Axt und Beinbreich
Pedro Almodovars erster englischsprachiger Film ist... ein Kurzfilm! Mit Tilda Swinton! und einem bezaubernden Hund! Die beide um einen Mann trauern, der scheinbar unerwartet nicht mehr zu ihnen zurückkehren wird...

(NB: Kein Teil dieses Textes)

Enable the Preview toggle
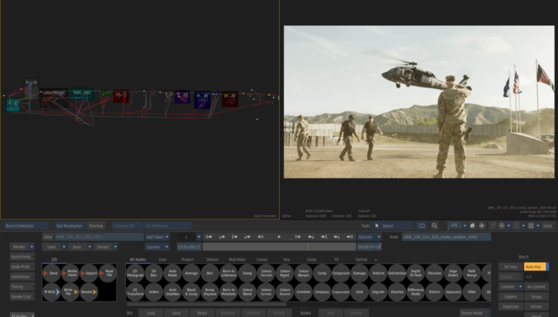 coord(97,226)
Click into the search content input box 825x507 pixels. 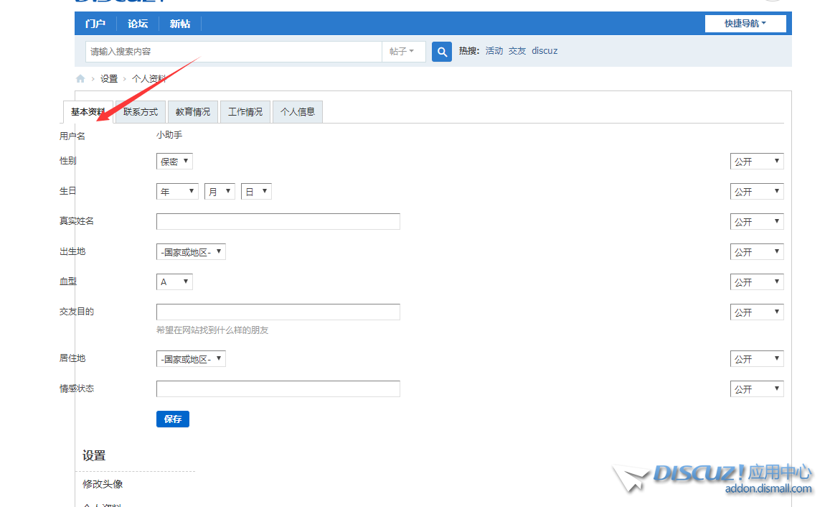(x=233, y=52)
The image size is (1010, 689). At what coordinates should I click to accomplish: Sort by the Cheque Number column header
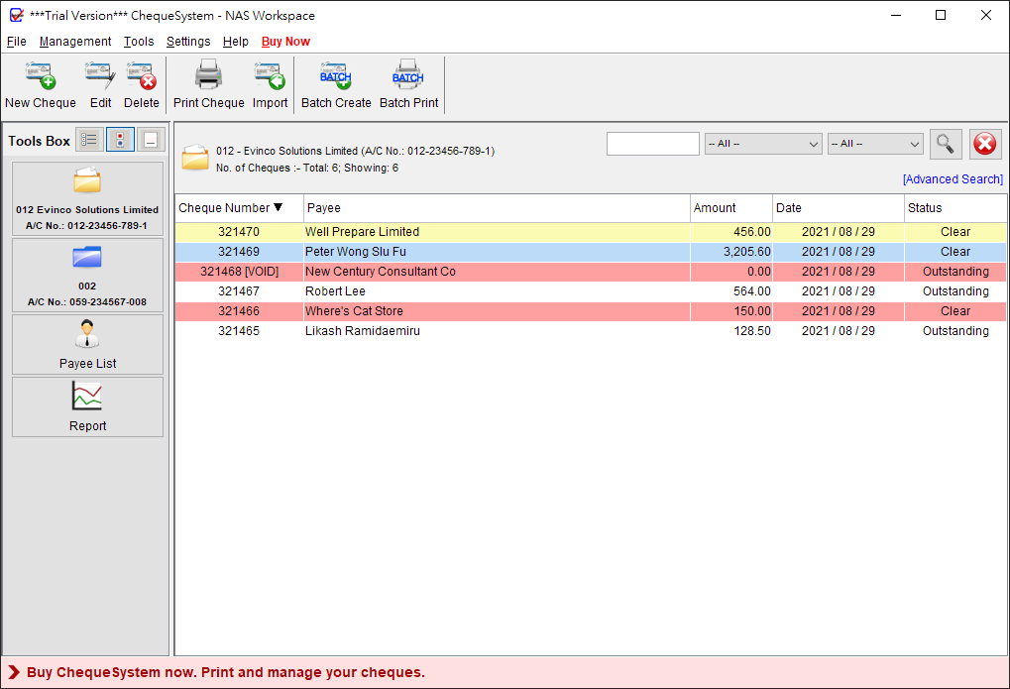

Nicht nur Menschen trauern...
Almodovar kann es auch auf englisch, er kann es auch in kurz (versuchen), er kann es eh mit der Swinton und er kann es auch sensationell mit Tieren. Das sind ein paar der Erkenntnisse, die ich aus "The Human Voice" ziehe. Und trotzdem finde ich "The Human Voice" nicht gut als dreißigminütiges Gesamtpaket. Als Cocteau-Interpretation. Als Reflektion auf Liebe, Verlassenwerden und Schmerz. Die Mode und Inneneinrichtung ist cool. Der Hund ist einer der besten Filmtiere seit langem. Aber es ist im Grunde auch nur ein elendig langer Monolog von Tilda Swinton. Ja, immerhin von Tilda Swinton. Ja, über existenzielle Themen und Ängste. Ja, gar nicht schlecht gespielt oder geschrieben. Und dennoch ließ mich "The Human Voice" unfassbar kalt und ich hatte nicht ansatzweise so viel Spaß und Eyecandy wie bei einem ausgewachsenen Almodovar. Das wirkt für mich sehr gestelzt, sehr gewollt und fast schon eher wie Staffage... so sehr es schmerzt dies zu schreiben.
Fazit: ein für mich erschreckend leerer und artifizieller und vergebener Almodovar... trotz Style, Tilda und Topdog!